Unzulässig ist die Erlassung eines Feststellungsbescheids, der nur die Auslegung eines rechtskräftigen Bescheids und eine Klarstellung der aus ihm nach Auffassung der Behörde entspringenden Rechtsfolgen anstrebt
GZ Ra 2021/09/0215, 18.11.2021
VwGH: Wie auch der Revisionswerber einräumt ist nach der stRsp des VwGH die Erlassung eines Feststellungsbescheids nur dann zulässig, wenn sie entweder im Gesetz ausdrücklich vorgesehen ist oder eine gesetzliche Regelung zwar nicht besteht, die Erlassung eines solchen Bescheids aber im öffentlichen Interesse liegt, oder wenn sie insofern im Interesse einer Partei liegt, als sie für die Partei ein notwendiges Mittel zur zweckentsprechenden Rechtsverfolgung darstellt. Ein Feststellungsbescheid als subsidiärer Rechtsbehelf ist jedenfalls dann nicht zulässig, wenn die strittige Rechtsfrage im Rahmen eines anderen gesetzlich vorgezeichneten Verwaltungsverfahrens entschieden werden kann.
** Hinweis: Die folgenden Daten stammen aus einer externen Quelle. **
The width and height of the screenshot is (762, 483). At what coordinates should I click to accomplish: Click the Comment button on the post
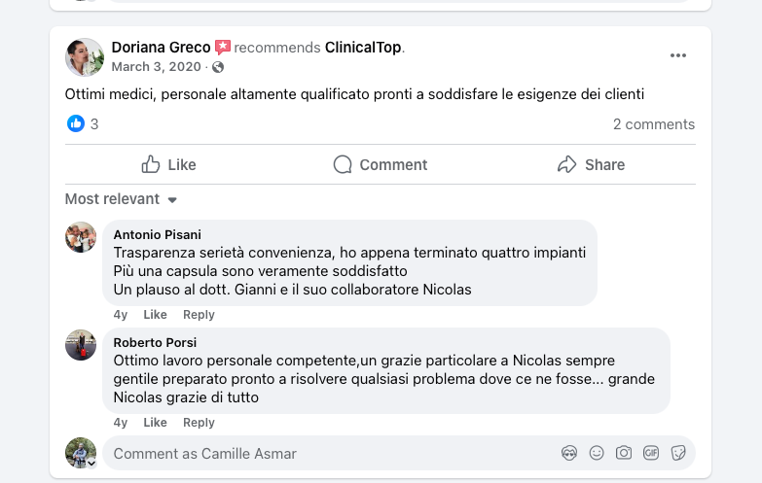click(381, 164)
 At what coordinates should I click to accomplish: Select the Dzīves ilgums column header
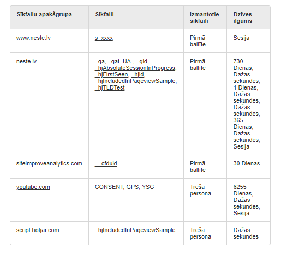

Unzulässig ist die Erlassung eines Feststellungsbescheids, der nur die Auslegung eines rechtskräftigen Bescheids und eine Klarstellung der aus ihm nach Auffassung der Behörde entspringenden Rechtsfolgen anstrebt. In einem solchen Fall besteht an der Erlassung eines Feststellungsbescheids weder ein öffentliches Interesse noch ein Interesse einer Partei.